In this systematic review, a meta-analysis of sixty-four studies comprising 16,205 patients, we evaluated the role of NLR on admission in the management of COVID-19 patients. Our meta-analysis showed that lower NLR values were correlated with a lower risk of severity and COVID-19-related mortality. NLR was found to be a consistent biomarker for predicting both disease severity (AUC = 0.833, SEN = 80.2% and SPE = 75.8%) and mortality (AUC = 0.820, SEN = 78.8% and SPE = 73.0%) in COVID-19. A novelty of this study was subgroup classification based on severity criteria and region, both of which did not yield statistically significant differences between subgroups. We also found no significant relationship between the length of hospitalization and NLR values on admission. Our study also showed that the relationship between NLR and COVID-19 outcomes was independent of age and comorbidities such as diabetes mellitus, cardiovascular diseases, and hypertension.

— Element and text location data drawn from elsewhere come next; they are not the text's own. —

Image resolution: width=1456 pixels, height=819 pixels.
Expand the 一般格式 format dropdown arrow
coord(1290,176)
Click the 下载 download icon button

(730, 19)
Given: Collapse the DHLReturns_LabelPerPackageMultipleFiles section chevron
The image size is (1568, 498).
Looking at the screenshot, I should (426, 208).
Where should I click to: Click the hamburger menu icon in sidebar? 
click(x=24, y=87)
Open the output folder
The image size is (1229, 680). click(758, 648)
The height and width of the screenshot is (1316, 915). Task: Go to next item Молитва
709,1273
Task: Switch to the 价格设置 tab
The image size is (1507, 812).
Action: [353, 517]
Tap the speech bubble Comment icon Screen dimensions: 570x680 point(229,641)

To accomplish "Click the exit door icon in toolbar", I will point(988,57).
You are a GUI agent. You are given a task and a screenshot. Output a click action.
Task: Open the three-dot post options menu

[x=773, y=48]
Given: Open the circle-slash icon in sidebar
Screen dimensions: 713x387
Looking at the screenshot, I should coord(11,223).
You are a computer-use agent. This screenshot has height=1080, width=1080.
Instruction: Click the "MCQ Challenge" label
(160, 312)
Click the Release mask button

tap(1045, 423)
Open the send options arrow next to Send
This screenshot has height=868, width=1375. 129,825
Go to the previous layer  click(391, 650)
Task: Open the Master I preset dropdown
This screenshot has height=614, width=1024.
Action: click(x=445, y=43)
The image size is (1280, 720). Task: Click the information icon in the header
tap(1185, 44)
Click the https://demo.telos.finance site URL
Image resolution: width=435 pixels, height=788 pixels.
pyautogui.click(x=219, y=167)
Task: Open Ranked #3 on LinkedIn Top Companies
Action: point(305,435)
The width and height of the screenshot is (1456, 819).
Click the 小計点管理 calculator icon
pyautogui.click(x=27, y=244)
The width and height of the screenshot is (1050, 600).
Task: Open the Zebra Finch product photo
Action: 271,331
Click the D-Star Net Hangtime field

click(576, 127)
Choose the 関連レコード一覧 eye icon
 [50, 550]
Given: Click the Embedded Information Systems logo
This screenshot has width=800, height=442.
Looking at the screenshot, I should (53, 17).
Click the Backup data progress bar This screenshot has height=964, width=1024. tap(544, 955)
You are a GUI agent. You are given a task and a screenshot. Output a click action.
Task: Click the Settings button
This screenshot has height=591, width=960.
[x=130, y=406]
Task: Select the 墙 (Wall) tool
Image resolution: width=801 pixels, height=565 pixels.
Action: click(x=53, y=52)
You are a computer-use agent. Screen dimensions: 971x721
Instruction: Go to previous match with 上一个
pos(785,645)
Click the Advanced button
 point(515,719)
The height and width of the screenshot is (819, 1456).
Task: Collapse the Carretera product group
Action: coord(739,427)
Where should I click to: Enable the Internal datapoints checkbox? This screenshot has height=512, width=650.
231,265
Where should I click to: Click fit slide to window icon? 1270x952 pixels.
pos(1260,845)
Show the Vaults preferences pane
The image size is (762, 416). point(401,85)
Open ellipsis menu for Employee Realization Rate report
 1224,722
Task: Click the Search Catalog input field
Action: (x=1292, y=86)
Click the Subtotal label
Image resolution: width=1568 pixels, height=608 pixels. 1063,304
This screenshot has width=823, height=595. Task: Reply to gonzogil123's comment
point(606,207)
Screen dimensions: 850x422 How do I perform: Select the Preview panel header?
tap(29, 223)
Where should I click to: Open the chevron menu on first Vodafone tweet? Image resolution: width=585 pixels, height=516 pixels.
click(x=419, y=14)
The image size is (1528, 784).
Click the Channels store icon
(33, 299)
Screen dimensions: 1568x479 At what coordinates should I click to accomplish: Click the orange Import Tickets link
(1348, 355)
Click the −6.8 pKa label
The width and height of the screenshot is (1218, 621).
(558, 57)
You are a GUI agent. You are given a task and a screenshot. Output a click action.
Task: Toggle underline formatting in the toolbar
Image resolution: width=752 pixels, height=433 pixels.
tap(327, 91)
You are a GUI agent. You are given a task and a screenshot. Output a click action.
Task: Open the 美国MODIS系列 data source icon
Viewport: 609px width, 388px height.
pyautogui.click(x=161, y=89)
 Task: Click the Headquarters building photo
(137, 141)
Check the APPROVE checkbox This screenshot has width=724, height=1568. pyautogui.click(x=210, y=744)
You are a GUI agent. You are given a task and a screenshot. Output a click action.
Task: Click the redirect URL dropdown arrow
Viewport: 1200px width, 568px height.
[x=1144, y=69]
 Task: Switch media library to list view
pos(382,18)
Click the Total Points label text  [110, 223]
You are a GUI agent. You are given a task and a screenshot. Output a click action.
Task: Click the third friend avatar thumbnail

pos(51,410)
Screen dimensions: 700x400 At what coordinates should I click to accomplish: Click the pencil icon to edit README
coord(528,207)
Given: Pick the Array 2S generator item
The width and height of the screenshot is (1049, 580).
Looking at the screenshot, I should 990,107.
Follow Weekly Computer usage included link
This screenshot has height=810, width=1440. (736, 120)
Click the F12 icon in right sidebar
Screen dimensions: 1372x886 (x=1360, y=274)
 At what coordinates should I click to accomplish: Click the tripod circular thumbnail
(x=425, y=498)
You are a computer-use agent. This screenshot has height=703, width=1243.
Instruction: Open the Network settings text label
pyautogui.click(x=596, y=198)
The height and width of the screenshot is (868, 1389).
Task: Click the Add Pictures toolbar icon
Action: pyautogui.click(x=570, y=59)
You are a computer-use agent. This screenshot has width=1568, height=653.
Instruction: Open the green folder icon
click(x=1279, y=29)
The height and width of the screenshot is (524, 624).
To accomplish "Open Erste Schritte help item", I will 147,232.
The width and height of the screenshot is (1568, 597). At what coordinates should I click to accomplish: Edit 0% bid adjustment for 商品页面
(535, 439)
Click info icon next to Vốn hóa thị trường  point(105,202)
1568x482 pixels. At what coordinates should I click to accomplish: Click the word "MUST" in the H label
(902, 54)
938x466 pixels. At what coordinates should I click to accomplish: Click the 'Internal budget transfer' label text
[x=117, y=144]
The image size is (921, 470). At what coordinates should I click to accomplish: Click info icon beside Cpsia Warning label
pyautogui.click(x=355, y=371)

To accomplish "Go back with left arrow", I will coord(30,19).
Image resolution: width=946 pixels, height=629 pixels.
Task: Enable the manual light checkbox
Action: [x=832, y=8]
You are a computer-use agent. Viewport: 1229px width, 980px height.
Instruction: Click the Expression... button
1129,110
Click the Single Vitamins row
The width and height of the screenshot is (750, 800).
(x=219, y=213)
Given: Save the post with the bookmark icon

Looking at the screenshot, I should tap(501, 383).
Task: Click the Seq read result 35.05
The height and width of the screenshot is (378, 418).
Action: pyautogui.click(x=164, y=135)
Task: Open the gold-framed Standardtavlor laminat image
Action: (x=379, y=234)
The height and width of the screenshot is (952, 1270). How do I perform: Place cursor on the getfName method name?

The severity and mortality of COVID-19 is correlated with the extensive infiltration of neutrophils in the lung and neutrophil numbers in the peripheral blood, and the magnitude of neutrophilia is suggestive of the intensity of inflammatory responses [86]. Additionally, studies have shown that COVID-19 primarily affects CD4+ T and CD8+ T cells. We see that the development of lymphopenia is largely due to its diminished CD8+ T count during the first week of the disease [87].
NLR was first proposed as a prognostic marker in critically ill patients, as it correlated well with Acute Physiology and Chronic Health Evaluation (APACHE II) scoring and Sequential Organ Failure Assessment score (SOFA score) [88]. It is a marker of systemic inflammation, which is used in conditions such as tumors, pancreatitis, chronic obstructive pulmonary disease (COPD), and cardiovascular disease. It has also been used in the prognosis of infectious diseases, such as influenza virus infection and Middle East respiratory syndrome (MERS) [11,12].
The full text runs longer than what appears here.